Toronto Star reports United Church of Canada’s Toronto branch to unveil boycott of Israeli products, companies doing business with its military to end what it calls ‘illegal occupation of Palestinian lands’; plan calls on Ottawa to require that products originating in the occupied territories be labeled differently from those coming from the rest of Israel. Ynetnews
from Yedioth Ahronoth, 29th June 2006
The United Church of Canada’s Toronto branch was set to unveil Wednesday a boycott of Israeli products and companies doing business with its military to end what it calls the illegal occupation of Palestinian lands, the Toronto Star reported.
The move comes on the heels of a similar controversial move by the Ontario wing of the Canadian Union of Public Employees, which last month voted to support an international boycott campaign against Israel to protest its treatment of Palestinian refugees.
“We want to commend that position,” Frances Combs, co-chair of the Toronto Conference of the United Church of Canada’s task force on Israel was quoted by the Toronto Star as saying.
According to the report, the boycott is being undertaken only by the 300-church Toronto conference of the United Church, not the church as a whole.

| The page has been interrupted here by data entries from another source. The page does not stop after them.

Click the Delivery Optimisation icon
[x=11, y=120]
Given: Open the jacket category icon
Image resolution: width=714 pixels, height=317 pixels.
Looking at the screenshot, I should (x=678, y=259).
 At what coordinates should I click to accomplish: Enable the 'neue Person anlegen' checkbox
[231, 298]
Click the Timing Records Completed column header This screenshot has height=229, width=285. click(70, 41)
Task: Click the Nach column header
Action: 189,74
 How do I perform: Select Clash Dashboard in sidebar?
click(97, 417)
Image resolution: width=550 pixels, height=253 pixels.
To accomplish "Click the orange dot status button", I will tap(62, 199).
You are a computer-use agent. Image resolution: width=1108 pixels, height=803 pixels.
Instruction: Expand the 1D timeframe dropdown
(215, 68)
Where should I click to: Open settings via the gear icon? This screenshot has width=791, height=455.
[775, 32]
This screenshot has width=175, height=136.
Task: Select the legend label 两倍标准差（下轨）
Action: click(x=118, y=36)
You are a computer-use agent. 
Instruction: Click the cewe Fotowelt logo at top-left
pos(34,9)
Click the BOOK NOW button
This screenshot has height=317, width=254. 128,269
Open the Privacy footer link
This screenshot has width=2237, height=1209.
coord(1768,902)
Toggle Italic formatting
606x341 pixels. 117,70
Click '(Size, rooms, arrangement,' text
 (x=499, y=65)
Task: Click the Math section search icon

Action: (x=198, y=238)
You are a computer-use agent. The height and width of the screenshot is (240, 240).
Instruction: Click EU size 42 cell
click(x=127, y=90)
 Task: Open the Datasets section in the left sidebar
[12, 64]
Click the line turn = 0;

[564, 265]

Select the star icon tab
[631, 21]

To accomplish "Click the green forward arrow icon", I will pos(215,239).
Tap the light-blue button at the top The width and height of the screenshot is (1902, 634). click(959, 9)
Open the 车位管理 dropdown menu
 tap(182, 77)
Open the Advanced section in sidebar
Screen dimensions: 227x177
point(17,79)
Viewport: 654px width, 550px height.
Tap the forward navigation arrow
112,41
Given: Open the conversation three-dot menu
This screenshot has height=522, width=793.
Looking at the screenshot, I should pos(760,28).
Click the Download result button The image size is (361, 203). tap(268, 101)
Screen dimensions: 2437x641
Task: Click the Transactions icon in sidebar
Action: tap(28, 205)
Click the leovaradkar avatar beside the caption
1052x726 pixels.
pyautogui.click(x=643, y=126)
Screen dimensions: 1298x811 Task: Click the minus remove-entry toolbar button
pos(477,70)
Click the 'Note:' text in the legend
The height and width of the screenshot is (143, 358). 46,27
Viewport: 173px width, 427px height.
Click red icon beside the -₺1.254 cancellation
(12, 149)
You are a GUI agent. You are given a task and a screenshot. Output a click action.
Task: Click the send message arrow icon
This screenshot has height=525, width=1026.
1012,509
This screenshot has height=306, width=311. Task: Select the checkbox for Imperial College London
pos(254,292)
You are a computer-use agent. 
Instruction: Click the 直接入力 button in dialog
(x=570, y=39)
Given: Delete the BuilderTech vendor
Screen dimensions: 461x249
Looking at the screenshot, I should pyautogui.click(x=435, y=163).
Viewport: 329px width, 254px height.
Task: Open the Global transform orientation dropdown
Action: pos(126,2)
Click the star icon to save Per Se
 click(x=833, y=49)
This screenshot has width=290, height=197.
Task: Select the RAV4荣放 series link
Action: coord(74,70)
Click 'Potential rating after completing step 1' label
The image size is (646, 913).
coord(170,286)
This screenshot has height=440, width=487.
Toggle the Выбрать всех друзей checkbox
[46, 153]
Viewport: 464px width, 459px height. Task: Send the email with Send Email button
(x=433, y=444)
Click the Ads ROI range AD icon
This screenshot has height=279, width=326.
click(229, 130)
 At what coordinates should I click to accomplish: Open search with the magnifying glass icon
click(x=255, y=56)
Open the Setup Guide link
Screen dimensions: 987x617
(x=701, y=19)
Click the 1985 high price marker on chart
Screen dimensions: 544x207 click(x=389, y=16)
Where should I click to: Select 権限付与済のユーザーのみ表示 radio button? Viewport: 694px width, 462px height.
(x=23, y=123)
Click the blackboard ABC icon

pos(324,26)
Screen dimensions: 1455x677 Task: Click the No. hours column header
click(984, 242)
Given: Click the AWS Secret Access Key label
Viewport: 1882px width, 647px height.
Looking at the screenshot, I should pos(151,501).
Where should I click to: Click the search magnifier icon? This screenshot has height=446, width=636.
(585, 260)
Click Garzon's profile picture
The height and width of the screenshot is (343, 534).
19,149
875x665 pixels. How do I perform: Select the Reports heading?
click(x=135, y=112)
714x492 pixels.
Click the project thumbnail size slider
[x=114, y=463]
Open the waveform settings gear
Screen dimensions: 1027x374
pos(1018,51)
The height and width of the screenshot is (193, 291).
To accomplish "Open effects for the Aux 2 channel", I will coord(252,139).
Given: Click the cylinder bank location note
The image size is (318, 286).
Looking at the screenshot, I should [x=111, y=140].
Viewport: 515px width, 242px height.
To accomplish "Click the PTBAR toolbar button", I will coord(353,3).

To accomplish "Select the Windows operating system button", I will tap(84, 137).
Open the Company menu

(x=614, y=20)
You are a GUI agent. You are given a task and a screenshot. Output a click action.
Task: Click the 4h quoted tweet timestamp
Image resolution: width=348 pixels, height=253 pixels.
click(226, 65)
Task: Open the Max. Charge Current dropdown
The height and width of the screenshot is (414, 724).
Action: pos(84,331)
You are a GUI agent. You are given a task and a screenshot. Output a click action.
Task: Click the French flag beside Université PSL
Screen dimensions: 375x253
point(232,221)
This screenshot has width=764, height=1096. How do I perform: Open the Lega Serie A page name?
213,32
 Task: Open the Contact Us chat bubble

‘We affirm the right of Israel to exist’
The Toronto Star said Combs’s task force was asked three years ago to devise a plan for implementing a resolution passed by the Toronto conference to pressure Israel to leave the occupied lands. That resolution has never been made public until now.
The plan will call on Ottawa to require that products originating in the occupied territories be labeled differently from those coming from the rest of Israel, the report said, adding that the group will then ask that occupied-territory products be boycotted by church members.
“This is not a boycott against Israel,” Combs told the Toronto Star, adding that only occupied-territory products are to be targeted. “We affirm the right of Israel to exist.”
According to the report, the group also wants the church and its members to divest from companies supplying the Israeli military, and will be pushing for the church as a whole to adopt similar measures at its general council meeting in Thunder Bay in August.
A 20-page resolution to be debated in Thunder Bay also calls on the church to invest in Palestinian companies, the Toronto Star said.
Bruce Gregersen, who heads international programs at the United Church’s national office, told the Toronto Star that the occupation of parts of the West Bank and Gaza since the Six Day War in 1967 has had a destabilizing effect on the entire region.
The church has few investments that would have to be sold off, Gregersen said, since it tends to avoid military suppliers. But a policy of targeting Palestinian companies for investment could have a positive impact on the lives of people in the occupied territories, he told the Toronto Star.